The data below holds a line containing "[Facebook] (197, 11)" and a line containing "Kronikë nga Dogville (58, 1442)"; please quote exactly those two lines and every line between them, and nothing else.

(Beginning of Input)

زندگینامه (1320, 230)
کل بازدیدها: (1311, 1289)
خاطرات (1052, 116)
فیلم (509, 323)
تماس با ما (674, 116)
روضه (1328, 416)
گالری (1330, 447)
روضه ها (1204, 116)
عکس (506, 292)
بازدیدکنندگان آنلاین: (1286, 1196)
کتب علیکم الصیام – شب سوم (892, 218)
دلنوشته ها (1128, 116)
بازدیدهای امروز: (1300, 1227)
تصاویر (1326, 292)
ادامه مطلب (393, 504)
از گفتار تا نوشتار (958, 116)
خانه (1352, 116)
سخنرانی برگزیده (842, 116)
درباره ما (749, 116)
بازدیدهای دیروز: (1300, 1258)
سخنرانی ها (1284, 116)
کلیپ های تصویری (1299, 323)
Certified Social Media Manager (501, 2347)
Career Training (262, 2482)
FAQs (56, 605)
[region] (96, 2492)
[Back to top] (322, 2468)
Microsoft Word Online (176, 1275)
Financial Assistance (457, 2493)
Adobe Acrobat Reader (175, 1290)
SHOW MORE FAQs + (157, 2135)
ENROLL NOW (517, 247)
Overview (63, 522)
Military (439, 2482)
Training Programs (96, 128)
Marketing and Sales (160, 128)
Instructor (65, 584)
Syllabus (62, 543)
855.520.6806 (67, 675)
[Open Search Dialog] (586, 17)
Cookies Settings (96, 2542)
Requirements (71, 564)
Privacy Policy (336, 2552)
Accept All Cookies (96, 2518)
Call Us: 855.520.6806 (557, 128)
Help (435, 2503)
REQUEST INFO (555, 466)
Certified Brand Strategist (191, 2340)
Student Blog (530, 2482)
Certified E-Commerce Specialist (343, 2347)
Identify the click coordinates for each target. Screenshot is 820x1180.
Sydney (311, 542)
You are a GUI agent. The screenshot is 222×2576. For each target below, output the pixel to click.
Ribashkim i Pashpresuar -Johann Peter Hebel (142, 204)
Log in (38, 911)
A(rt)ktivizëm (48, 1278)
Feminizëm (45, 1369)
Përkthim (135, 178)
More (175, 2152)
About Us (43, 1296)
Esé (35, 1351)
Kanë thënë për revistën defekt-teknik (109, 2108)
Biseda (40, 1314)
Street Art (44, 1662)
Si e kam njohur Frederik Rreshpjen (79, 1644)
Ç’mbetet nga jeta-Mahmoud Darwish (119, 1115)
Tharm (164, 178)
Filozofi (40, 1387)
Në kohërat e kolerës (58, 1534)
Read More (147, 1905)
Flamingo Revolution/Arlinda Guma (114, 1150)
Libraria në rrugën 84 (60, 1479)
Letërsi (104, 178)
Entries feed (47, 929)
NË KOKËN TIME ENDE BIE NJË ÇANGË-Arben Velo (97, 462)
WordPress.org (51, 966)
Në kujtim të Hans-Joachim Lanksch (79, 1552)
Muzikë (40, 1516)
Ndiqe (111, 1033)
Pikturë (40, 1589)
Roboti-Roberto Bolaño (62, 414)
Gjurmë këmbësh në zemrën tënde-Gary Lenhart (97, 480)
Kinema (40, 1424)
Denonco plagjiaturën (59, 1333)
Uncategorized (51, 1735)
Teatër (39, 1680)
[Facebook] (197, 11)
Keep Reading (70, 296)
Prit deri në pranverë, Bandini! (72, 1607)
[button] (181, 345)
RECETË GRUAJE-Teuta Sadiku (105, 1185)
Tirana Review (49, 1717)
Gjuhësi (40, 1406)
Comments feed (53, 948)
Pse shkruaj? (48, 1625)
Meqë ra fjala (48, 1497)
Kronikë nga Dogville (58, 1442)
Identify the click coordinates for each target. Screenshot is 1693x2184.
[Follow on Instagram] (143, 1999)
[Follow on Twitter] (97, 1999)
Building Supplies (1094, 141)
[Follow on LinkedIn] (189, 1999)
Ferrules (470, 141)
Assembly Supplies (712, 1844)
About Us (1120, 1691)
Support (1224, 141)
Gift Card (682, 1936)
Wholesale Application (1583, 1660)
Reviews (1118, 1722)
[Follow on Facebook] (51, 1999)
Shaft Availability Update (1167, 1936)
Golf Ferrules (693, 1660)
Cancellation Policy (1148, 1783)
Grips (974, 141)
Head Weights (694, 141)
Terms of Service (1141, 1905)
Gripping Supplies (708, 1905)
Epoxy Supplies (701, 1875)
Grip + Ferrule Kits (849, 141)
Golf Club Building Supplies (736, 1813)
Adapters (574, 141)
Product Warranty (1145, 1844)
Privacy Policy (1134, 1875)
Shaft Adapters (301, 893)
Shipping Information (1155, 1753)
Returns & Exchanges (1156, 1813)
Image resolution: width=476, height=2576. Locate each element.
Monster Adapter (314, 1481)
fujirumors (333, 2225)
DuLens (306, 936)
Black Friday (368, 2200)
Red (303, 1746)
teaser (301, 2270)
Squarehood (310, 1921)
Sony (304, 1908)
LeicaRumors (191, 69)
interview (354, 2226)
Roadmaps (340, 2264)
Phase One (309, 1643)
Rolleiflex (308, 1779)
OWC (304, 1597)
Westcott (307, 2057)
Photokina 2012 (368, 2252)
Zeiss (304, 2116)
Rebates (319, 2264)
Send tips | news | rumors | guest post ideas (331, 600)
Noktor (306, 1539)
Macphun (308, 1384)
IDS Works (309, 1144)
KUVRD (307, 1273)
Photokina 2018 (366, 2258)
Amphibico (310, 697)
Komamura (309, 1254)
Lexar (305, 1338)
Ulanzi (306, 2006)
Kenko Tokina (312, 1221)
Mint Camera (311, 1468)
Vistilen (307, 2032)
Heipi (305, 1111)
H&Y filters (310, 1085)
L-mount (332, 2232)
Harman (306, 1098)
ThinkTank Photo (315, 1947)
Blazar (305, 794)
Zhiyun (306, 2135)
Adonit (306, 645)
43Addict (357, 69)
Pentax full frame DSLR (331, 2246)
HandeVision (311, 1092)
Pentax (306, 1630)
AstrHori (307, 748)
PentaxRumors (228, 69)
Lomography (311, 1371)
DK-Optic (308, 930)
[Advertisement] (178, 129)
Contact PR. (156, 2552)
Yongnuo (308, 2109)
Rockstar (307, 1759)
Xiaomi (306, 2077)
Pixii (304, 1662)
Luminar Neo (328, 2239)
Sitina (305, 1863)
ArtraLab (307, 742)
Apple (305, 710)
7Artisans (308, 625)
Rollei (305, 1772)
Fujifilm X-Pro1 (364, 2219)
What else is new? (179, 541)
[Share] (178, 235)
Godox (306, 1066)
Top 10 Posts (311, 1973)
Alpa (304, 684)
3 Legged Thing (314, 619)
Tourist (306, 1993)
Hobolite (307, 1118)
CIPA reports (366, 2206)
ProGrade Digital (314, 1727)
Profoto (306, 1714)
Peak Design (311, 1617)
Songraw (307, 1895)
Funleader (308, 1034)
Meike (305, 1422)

(End of Input)

Reply to the task
[Facebook] (197, 11)
Keep Reading (70, 296)
Prit deri në pranverë, Bandini! (72, 1607)
[button] (181, 345)
RECETË GRUAJE-Teuta Sadiku (105, 1185)
Tirana Review (49, 1717)
Gjuhësi (40, 1406)
Comments feed (53, 948)
Pse shkruaj? (48, 1625)
Meqë ra fjala (48, 1497)
Kronikë nga Dogville (58, 1442)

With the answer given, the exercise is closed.